18Le texte le plus connu appartient au premier chapitre de la Poétique :
ἡ δὲ [ἐποποιία] μόνον τοῖc λόγοιc ψιλοῖc <καὶ> ἡ τοῖc μέτροιc καὶ τούτοιc εἴτε μιγνῦcα μετ᾿ ἀλλήλων εἴθ᾿ ἑνί τινι γένει χρωμένη τῶν μέτρων ἀνώνυμος τυγχάνει οὖσα μέχρι τοῦ νῦν· οὐδὲν γὰρ ἂν ἔχοιμεν ὀνομάcαι κοινὸν τοὺc Cώφρονοc καὶ Ξενάρχου μίμουc καὶ τοὺc Σωκρατικοὺc λόγουc οὐδὲ εἴ τιc διὰ τριμέτρων ἢ ἐλεγείων ἢ τῶν ἄλλων τινῶν τῶν τοιούτων ποιοῖτο τὴν μίμηcιν.
L'art qui fait usage seulement du langage en prose, ou des mètres, et qui, dans ce dernier cas, les combine entre eux ou qui n'en utilise que d'un seul type, n'a pas reçu de nom jusqu'à présent. Car nous n'avons pas de terme commun pour désigner à la fois les mimes de Sophron et de Xénarque et les sokratikoi logoi, pas plus que toutes les représentations qu'on peut faire en employant trimètres, mètres élégiaques ou autres mètres de ce genre (1447a29-b13, d'après la tr. R. Dupont-Roc et J. Lallot, Seuil, Paris, 1980)

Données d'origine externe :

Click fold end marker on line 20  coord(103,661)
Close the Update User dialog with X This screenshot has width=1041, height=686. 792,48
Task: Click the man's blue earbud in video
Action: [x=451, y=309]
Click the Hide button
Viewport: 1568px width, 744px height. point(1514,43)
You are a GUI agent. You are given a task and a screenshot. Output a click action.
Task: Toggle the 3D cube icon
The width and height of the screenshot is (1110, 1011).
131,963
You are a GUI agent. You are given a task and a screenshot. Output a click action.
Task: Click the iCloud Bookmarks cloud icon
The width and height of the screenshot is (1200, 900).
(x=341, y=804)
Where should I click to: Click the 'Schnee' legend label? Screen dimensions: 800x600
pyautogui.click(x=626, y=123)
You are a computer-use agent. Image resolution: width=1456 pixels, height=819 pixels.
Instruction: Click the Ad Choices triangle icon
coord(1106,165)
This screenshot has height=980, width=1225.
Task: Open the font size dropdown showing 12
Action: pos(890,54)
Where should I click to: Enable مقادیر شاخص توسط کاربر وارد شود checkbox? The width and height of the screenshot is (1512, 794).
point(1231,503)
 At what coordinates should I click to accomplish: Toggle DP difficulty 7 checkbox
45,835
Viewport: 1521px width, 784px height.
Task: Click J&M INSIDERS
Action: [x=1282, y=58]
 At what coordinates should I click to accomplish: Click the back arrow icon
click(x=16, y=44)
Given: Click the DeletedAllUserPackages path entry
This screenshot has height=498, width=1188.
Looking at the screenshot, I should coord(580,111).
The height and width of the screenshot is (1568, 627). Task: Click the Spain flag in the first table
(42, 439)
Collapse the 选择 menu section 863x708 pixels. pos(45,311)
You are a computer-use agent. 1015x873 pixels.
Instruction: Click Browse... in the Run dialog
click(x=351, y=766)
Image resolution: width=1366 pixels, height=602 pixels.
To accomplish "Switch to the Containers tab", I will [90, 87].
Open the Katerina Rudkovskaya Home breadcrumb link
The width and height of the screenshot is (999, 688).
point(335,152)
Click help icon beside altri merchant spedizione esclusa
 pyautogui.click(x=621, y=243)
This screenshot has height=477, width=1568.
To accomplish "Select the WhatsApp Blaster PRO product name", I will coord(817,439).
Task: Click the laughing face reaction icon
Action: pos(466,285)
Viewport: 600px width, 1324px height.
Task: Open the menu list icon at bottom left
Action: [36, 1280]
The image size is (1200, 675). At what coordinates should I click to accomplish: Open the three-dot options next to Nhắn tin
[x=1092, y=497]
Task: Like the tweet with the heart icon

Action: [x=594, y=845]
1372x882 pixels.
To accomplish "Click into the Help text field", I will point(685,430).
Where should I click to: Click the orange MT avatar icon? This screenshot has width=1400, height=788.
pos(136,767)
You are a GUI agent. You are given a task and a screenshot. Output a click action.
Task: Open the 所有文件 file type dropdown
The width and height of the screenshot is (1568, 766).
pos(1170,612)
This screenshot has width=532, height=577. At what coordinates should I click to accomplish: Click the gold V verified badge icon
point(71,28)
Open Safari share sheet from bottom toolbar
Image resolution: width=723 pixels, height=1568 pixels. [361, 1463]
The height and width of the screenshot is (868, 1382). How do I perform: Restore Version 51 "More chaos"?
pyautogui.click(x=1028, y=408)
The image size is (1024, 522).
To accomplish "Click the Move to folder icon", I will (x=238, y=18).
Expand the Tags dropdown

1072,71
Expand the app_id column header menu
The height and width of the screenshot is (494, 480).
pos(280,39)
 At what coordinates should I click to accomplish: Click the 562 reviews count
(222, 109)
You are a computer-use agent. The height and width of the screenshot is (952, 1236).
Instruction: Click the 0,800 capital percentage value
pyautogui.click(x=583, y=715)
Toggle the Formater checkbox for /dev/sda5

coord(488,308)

19Mimes et sokratikoi logoi sont mentionnés au titre d'œuvres en prose à caractère mimétique, qui « représentent », comme les autres genres poétiques évoqués, sans le moyen du rythme ou de la mélodie, soit par le seul moyen du langage. Aristote lui-même laisse cet ensemble anonumos, mais l'abondance de noms propres caractérisant les éléments qui le constituent n'en est que plus visible. Le mime, un terme qui ne dit que la mimésis25, est investi par deux noms propres, deux noms d'auteurs, qui appartiennent à deux générations successives (certaines traditions antiques font de Sophron le père de Xénarque) : il y a donc circulation d'une forme, tradition, genre. Ensuite, c'est le nom de Socrate, devenu adjectif définitoire, qui est constitutif du groupe des logoi, soit du genre. Comment traduire l'expression ? Peut-être « littérature socratique », soit consacrée à Socrate (sens objectif de l'adjectif), ou mieux alors « prose socratique », puisque ce sens de logos est bien attesté – auquel cas, on se place du point de vue du texte et de son medium, la prose, et de son sujet, la figure centrale de Socrate. Ou bien « entretiens socratiques », échanges, propos, voire même discours, paroles, prononcés par Socrate (sens subjectif de l'adjectif), auquel cas le repérage se fait par un trait de la singularité de Socrate26, son rapport à la parole, et cette littérature se définit comme la représentation imitative d'une expression singulière, μίμησις προσώπου.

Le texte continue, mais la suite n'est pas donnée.